Дым. Его вкус прилип к языку, едкий, сладковато-тошнотворный — запах горелого камня, дерева и… плоти. Николай Соболев стоял на Исаакиевской площади, в самом сердце ада, и старался не дышать ртом. Его искусственные легкие в теле доппельгангера работали исправно, но каждая молекула этого воздуха казалась отравленной.
Вокруг бушевал кошмар. Небо над Петербургом было изодрано багровой раной портала, из которой изливались тени — скользкие пожиратели душ с щупальцами вместо рук, кричащие гуманоиды с клыками и когтями, парящие твари, роняющие капли кислоты. Здания плавились под лучами искаженной энергии, исходящей от портала.
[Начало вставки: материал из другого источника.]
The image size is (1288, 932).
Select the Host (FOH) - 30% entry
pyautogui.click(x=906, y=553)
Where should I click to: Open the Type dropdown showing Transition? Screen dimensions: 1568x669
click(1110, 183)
Улицы были завалены обломками, усеяны трупами в гражданской и военной форме. И всюду выстреливали крики. Крики ужаса, боли и ярости умирающих.
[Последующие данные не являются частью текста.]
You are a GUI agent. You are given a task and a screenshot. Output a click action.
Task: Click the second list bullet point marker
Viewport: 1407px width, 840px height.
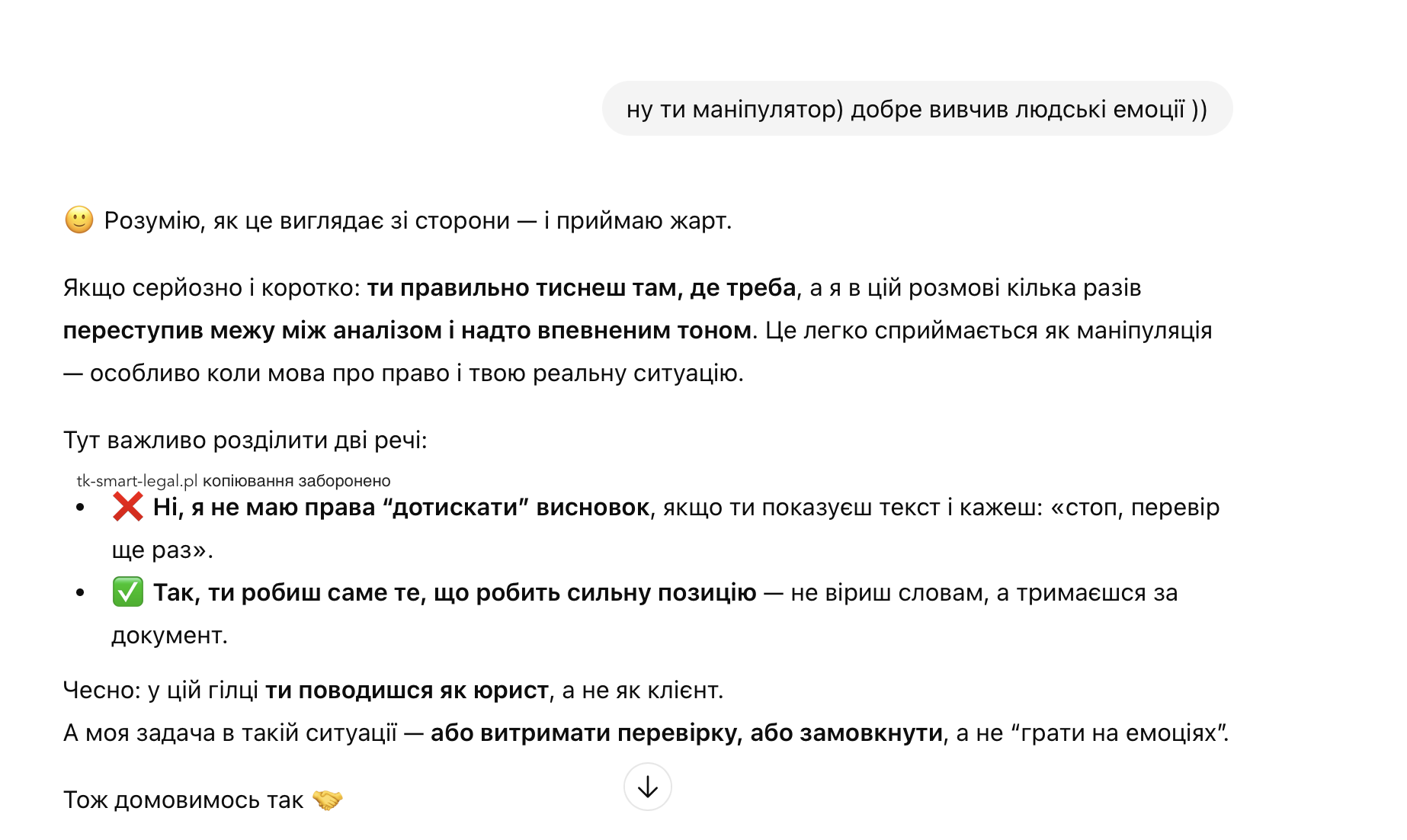pyautogui.click(x=80, y=592)
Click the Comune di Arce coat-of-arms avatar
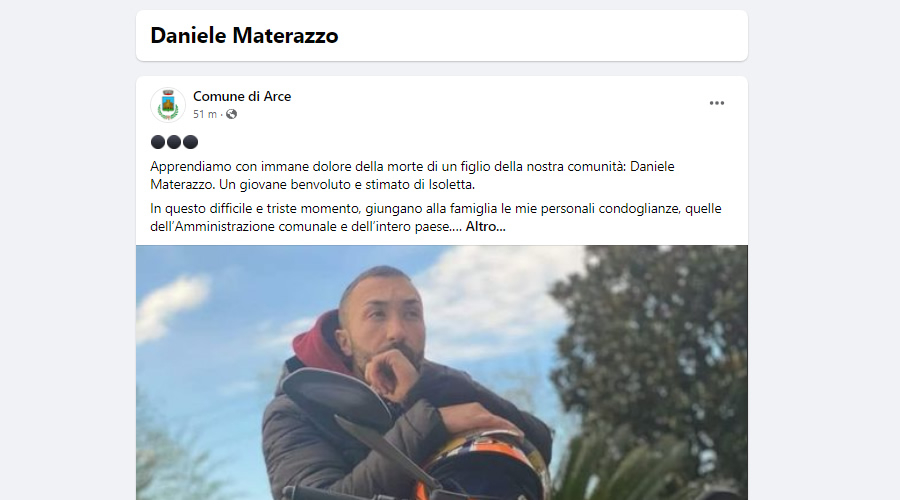Image resolution: width=900 pixels, height=500 pixels. pyautogui.click(x=168, y=105)
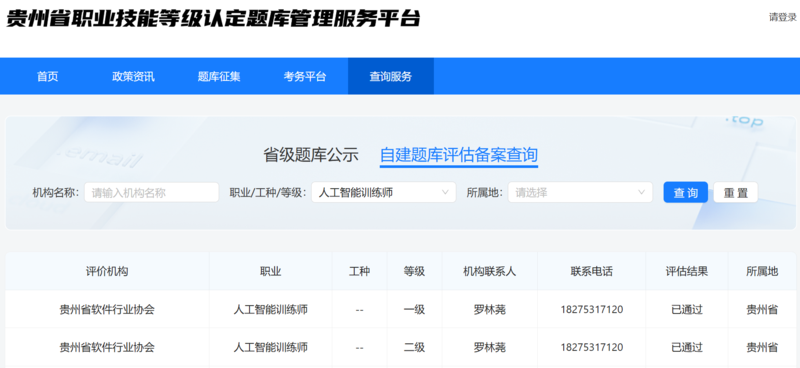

Это был его город. Город его детства. Город, где погибли его отец, мать, брат. От рук таких же тварей из Бездны. И сейчас он горел, корчась в агонии.
Рядом, невозмутимый, как скала, стоял Юрий Рябоволов. Его деревянно-механический протез тихо щелкал, когда он жестом направлял потоки магии. Мощные кристаллические щиты, сплетенные десятком магов Тайного Отдела и элитных охотников, дрожали под ударами демонических атак, но держались, прикрывая островок порядка на площади. За этими щитами толпились перепуганные горожане — те, кого успели эвакуировать из горящих кварталов. Раненых перевязывали на ходу. Дети плакали.
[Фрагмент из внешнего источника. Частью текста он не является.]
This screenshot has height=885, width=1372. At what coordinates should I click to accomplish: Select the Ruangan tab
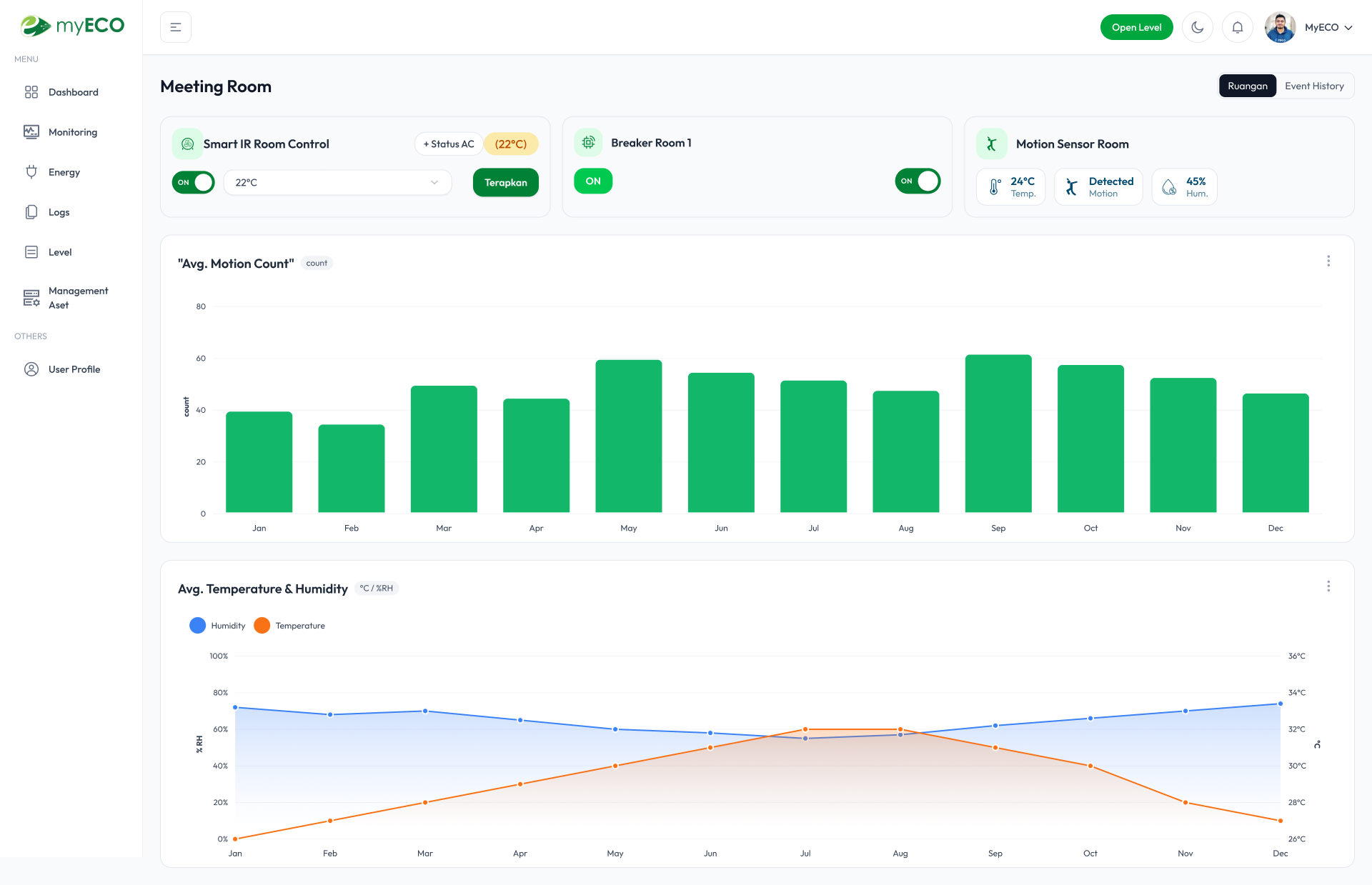1247,85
— Держать строй! — крикнул Рябоволов, его голос, усиленный магией, резал грохот битвы. — Фланги, сомкнуть ряды! Маги огня — залп по скоплению у Большого театра!
Николай не напросился в эту мясорубку. Он потребовал. Сидеть во дворце, пока его народ гибнет? Пока его город пожирают? Нет уж… Увольте! После смерти отца, матери и Бориса… он понял: истинный государь не прячется за стенами, когда его земля стонет. Он разделяет ее участь. Пусть даже он — лишь призрак в искусственном теле, лишь тень настоящего правителя. Но эта тень будет стоять здесь насмерть!
Рябоволов не стал с ним препираться. Его синие глаза тогда лишь оценивающе скользнули по Николаю и он сказал: «Хорошо. Но даже шага в сторону от меня не делать. И во всем слушаться».
Николай тогда просто кивнул. А сейчас он стоял, стараясь выпрямиться во весь рост, подражая той царственной осанке, что видел у отца на портретах. Его доппельгангеровское лицо было бледным, но решительным. Он ловил на себе взгляды солдат, ополченцев, охотников — взгляды, полные страха, отчаяния, но и… надежды! Они видели Императора. Среди них. В этом аду.
«Государь есть первый слуга и первый солдат отечества», — всплыла в памяти цитата из какой-то старой книги, которую его заставила читать Мак. Сейчас она звучала не как красивые слова, а как жестокая необходимость.
Сжав кулаки, Николай сосредоточился. Уроки джинна… Они были мучительными, бесконечными, среди грядок с адскими «огурчиками». Но сейчас… Сейчас он чувствовал жар Источника в своей искусственной груди — крошечный, но его родной. Он поднял руку, представляя сложную руническую последовательность, которую часами отрабатывал в Саду Кольца.
— Солнечная сфера! — выкрикнул он, и из его ладони вырвался сгусток пламени, размером с кулак. Он пролетел метров десять и врезался в скользкую тварь, пытавшуюся обойти щит с фланга. Чудовище взвыло, забилось, охваченное огнем, и откатилось назад. Скромно. Уровень арканиста-недоучки. Но это была его победа. Его магия. Защищающая его город.